A good head coach should give a fan base hope. He should reward the hard-earned dollars spent supporting the team by properly managing his talent and game plans to leverage it all for a championship.
Bill O’Brien is clearly incapable of doing any of these things. Until he’s removed, #BOYCOTTBOB should be the rallying cry for all faithful Texans fans.
Even with the scandal of a tainted World Series title, the Houston Astros’ recent controversy is far more palatable since the players were caught cheating in order to win. The ‘Stros had no allegations of racism, no high-profile players alleging A.J. Hinch compared them to the worst criminal in NFL history, no second-string players coming out of the woodwork to accuse him of destroying their career because they were a “product of their environment”.

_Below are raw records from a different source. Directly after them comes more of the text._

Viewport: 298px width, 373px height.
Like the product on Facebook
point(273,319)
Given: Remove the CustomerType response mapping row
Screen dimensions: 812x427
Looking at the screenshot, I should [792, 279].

In the 100 years of the NFL, there’s never been such an utter stain on a head coach/general manager like this. It’s not good for Houston, it’s not good for the NFL, and it’s certainly not good for the fans.
Maybe it’s time NFL Commissioner Roger Goodell stepped in. Or maybe it’s time Bud Adams’ family buys the Texans and moves them elsewhere so someone like Mark Cuban can bring a better franchise to H-Town.
Unfortunately, we can’t hold our breath on that. What we can do is boycott Bill O’Brien.
What does that mean? Stop buying Texans memorabilia, game tickets, etc. As long as Cal McNair continues to rake in all of our money by selling this clearly flawed brand, he’ll have no motivation to take action - other than the sheer embarrassment of employing arguably the worst ball coach in Texas history.